Freitag, 16. April 2010

block f, reihe 6, platz 21

Immer, wenn Fußballfans in Stadien Feuerwerkskörper werfen, randalieren oder Dietmar Hopp einen Unmenschen schimpfen, kommt die Rede auf Stadionverbote. Manchmal, wenn die Fans mit besonders rauchigen Feuerwerkskörpern gespielt, besonders brutal randaliert oder besonders flegelhaft geschimpft haben, spricht der betroffene Verein so ein Stadionverbot aus. Wer sich also schlecht benimmt, muss damit rechnen, dass er nicht mehr reingelassen wird. Das kann man nun gut oder schlecht finden oder wissen, dass es in vielen Fällen ungerecht ist, es ist nun mal so. Die schärfste Waffe allerdings wird in deutschen Stadien nicht sanktioniert, und das ist bedauerlich: Das Mundwerk.

Neulich an der Bremer Brücke saß nicht weit von mir, in Block F, ein Mann, Ende dreißig vielleicht und auf den ersten Blick friedlich. Doch der VfL spielte anfangs nicht so gut, geriet schnell in Rückstand und bot also Anlass zu Gram und Sorge. Was dann, von jetzt auf gleich, völlig überraschend und mehrmals eruptierte, gehört in eine psychiatrische Klinik, aber in kein Fußballstadion.

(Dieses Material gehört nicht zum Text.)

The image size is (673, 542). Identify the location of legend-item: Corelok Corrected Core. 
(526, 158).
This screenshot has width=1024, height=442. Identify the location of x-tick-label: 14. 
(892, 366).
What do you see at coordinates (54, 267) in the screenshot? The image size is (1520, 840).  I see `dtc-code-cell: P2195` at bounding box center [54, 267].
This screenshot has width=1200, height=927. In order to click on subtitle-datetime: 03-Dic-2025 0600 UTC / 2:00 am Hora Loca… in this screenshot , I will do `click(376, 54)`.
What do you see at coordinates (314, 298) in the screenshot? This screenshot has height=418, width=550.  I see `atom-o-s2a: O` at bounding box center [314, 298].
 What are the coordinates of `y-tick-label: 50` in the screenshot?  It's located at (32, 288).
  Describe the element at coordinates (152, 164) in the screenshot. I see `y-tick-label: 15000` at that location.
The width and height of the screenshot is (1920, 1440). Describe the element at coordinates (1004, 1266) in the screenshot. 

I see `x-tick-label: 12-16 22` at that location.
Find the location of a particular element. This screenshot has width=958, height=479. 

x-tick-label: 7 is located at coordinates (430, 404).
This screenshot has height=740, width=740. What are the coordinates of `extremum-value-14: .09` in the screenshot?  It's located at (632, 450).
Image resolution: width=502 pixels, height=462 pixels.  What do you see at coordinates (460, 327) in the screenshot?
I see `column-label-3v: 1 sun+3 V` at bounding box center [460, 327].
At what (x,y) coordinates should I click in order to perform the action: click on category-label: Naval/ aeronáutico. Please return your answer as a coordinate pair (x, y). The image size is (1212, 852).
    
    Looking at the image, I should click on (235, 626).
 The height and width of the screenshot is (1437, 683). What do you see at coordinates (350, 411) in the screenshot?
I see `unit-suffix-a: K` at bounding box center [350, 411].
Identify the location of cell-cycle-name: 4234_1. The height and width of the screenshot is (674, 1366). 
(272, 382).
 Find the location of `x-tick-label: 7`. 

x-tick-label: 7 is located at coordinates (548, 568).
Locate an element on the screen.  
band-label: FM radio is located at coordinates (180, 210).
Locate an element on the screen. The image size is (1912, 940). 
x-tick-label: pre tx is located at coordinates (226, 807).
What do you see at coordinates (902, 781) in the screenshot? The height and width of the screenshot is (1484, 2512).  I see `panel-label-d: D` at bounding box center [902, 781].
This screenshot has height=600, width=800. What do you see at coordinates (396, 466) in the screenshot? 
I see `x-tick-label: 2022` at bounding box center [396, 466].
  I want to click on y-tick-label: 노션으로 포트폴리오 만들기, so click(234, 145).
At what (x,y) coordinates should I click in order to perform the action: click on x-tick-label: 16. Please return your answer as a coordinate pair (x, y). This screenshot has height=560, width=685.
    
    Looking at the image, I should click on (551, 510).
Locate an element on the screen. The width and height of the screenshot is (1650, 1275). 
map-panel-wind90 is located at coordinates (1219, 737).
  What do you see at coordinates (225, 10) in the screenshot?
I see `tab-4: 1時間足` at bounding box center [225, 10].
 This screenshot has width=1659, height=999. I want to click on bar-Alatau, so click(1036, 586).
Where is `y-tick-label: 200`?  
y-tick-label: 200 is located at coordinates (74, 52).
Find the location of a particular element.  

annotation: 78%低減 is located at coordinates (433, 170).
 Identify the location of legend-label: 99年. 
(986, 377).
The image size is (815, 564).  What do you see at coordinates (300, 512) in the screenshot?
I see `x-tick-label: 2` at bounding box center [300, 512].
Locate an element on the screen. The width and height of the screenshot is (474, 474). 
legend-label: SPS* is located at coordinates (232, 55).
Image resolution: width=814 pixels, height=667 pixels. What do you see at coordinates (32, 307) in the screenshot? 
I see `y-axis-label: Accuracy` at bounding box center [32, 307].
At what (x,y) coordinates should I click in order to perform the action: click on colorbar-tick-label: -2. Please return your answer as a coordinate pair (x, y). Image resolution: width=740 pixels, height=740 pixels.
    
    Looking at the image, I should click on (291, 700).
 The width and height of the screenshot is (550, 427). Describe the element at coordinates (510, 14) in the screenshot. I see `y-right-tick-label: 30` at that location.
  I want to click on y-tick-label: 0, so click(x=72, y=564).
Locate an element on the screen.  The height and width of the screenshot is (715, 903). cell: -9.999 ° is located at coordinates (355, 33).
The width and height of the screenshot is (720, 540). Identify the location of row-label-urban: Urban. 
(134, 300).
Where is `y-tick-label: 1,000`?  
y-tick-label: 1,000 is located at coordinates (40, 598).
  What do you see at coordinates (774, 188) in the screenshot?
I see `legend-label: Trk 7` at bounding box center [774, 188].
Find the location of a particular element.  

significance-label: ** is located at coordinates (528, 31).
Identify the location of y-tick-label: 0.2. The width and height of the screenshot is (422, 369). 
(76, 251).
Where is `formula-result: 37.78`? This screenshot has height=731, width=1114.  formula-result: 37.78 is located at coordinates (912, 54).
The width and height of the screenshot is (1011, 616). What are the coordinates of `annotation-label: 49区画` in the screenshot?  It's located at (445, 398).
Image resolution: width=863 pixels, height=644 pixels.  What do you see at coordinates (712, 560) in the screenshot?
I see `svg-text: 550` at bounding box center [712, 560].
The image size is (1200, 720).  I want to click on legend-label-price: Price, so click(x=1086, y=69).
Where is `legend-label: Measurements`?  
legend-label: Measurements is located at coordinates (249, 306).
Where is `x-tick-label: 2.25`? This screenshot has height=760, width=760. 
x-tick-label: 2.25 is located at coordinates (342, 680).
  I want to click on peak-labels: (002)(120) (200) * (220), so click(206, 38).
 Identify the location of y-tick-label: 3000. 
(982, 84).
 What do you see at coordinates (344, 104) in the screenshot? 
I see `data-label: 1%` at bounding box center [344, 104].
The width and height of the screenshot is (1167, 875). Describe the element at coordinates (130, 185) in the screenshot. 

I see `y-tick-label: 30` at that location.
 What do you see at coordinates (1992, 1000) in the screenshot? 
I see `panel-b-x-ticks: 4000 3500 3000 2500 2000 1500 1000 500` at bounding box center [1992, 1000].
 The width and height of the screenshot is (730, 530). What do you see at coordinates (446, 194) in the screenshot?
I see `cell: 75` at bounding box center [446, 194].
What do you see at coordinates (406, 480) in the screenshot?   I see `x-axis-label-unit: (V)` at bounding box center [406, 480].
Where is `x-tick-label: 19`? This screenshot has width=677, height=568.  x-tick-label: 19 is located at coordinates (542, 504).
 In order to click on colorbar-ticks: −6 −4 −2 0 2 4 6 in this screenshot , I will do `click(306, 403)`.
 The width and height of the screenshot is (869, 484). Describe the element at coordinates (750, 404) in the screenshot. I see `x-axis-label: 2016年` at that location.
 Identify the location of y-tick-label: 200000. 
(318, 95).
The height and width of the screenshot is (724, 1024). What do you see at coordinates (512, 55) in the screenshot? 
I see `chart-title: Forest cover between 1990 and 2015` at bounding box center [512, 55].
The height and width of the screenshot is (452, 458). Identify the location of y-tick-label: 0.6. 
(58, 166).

Von einer Sekunde zur nächsten weicht alles, was bis gerade noch zurückhaltend und entspannt schien, einem stieren, wahnhaften Blick. Mit von Aggression verzerrten Gesichtszügen steigt der schiere rote Zorn auf und entlädt sich wieder und wieder, binnen Minuten sicher vier, fünf Mal:
Der Schiedsrichter pfeift ein glasklares Abseits ab. „Du schwule Sau! Du Schwuchtel! Mach die Augen auf, du Arsch!“ Als ein VfL-Profi den Ball statt zum freistehenden Mitspieler zum Gegner spielt, springt der Mann auf, wie wild geworden. Er brüllt schon wieder. „Boaah! Spiel den Ball ab, du Penner! Penner!“ Er setzt sich und springt wieder auf und schreit weiter, die Adern in seinem Gesicht sind angeschwollen. Speichel spritzt aus seinem Mund bei den Tiraden.

Solche Leute machen mir Angst, mehr Angst als betrunkene Halbstarke mit nacktem Oberkörper, die Rauchbomben werfen, oder Hoffenheim-Neider, die Dietmar Hopp in ein Fadenkreuz malen. Solche Leute sind von einem Fußballspiel, wahrscheinlich von jedem Spiel, intellektuell überfordert. Sie verstehen nicht, was relevant ist und was bedeutungslos, und wie alle Überaggressiven werden sie maßlos und selbstgerecht. Es interessiert sie deshalb auch nicht, dass Kinder ein paar Plätze weiter sitzen. Vor solchen Leute kann man sich fürchten, weil man ihnen ihre Verdorbenheit nicht auf Anhieb ansieht. Sie ist einfach plötzlich da. Wenn in deutsche Stadien nicht wiederkommen darf, wer sich nicht benimmt, dann sollte man vielleicht mal damit beginnen, die richtigen auszusortieren.

2 Kommentare:

Zechbauer hat gesagt…

puh... also ehrlich, that's football - wir sind doch nicht beim Tennis. Warum soll man denn nicht schimpfen dürfen? Nee, nee, das ist mir zuviel Gutmenschklinischreinheitsgebot für ein Stadion. Und der Vergleich mit Gewalttätern hinkt doch arg.

Anonym hat gesagt…

richtig, zudem ist es armselig, zwischen dem übertriebenen rauslassen von emotionen und wenig intelligenz nicht zu differenzieren.